--- PAGE EXCERPT ---
═══

In order to examine the thermal decay processes for the methane cases we increased the pulse length to 100 ms and the results are shown in Fig. 8. With these longer pulses,heat begins to build up inside the static cell and cause a degradation of the laser performance. Again, the mixed case using 20 Torr methane and 480 Torr helium produced the highest laser output. An examination of the mixed case reveals a 1/e degradation time of approximately 120 ms. If we again assume a flow distance of 1 cm then the flow speed necessary to mitigate this thermal degradation would be approximately 0.1 m/s. This means that by adding only 20 Torr of methane to pure helium decreases the flow speed requirements by three orders of magnitude. This significantly simplifies the design of a K DPAL flowing system.

═══

--- ROWS ---
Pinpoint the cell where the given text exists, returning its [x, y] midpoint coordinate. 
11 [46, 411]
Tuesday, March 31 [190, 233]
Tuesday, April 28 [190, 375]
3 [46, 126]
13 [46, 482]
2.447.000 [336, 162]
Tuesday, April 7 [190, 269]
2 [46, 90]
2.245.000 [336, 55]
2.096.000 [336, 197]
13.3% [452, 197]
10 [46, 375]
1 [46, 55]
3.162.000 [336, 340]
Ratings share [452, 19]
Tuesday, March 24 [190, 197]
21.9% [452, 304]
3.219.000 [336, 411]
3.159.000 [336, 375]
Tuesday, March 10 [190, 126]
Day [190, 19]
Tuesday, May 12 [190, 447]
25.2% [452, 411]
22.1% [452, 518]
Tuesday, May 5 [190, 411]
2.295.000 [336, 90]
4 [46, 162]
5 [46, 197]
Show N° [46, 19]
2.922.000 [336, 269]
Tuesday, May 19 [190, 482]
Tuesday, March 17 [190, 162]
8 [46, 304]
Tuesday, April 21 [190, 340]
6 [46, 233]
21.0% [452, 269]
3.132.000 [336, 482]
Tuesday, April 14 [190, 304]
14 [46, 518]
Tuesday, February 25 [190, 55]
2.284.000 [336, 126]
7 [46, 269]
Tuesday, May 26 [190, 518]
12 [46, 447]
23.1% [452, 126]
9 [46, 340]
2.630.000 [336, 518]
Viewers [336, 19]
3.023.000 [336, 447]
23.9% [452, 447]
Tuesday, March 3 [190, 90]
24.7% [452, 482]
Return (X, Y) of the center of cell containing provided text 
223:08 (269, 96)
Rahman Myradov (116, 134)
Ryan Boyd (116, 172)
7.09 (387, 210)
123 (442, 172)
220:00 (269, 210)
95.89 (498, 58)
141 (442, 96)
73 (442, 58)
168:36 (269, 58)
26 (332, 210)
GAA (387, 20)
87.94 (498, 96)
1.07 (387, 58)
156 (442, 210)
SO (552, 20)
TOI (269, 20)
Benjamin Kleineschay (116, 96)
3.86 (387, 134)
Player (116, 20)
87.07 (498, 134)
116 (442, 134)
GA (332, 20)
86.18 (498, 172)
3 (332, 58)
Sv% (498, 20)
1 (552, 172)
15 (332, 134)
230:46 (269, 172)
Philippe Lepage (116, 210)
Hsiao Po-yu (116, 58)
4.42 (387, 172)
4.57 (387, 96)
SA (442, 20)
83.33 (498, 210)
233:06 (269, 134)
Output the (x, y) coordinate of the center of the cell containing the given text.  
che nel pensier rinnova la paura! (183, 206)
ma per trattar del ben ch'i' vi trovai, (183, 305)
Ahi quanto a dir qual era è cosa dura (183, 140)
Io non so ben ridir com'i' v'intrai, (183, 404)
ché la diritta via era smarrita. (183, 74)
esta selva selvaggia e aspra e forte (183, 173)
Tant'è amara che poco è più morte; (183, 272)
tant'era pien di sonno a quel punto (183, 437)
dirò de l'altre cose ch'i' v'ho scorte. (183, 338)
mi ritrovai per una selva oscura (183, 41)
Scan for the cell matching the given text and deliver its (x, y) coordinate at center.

═══

--- WRITTEN INSTRUCTION ---
Please explain, in one to three sentences, why the page excerpt says laser performance degraded once the pulse length was increased to 100 ms.

--- THE REPLY ---
With these longer pulses, heat begins to build up inside the static cell, and this buildup degrades the laser's performance.